**GIVEN RECORDS:**
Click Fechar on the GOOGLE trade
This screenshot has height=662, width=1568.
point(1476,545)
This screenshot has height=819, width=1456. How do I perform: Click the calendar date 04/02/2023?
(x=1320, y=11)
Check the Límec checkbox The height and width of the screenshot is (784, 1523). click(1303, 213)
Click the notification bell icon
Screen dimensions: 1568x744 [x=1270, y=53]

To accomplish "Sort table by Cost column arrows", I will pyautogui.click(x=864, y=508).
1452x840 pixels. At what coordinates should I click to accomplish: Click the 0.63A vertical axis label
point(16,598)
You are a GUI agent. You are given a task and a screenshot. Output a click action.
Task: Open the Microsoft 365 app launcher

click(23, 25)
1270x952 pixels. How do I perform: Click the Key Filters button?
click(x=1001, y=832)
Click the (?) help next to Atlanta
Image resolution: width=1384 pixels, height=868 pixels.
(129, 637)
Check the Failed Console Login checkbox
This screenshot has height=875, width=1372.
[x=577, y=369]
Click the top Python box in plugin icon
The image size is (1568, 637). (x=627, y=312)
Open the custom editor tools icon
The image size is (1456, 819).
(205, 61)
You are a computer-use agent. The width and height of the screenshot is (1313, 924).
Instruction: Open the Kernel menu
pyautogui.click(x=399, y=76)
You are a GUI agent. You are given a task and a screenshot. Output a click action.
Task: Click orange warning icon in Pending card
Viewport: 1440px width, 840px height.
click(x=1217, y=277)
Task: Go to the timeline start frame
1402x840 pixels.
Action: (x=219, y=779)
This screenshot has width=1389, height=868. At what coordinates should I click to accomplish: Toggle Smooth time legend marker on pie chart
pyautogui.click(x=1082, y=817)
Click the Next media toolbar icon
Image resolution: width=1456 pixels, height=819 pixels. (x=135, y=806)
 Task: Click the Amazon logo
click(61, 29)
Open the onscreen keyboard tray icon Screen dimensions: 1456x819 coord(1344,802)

**WORK REQUIRED:**
Find the word "checkbox" in the listing and copy each line that contains it.

**EXERCISE ANSWER:**
Check the Límec checkbox The height and width of the screenshot is (784, 1523). click(1303, 213)
Check the Failed Console Login checkbox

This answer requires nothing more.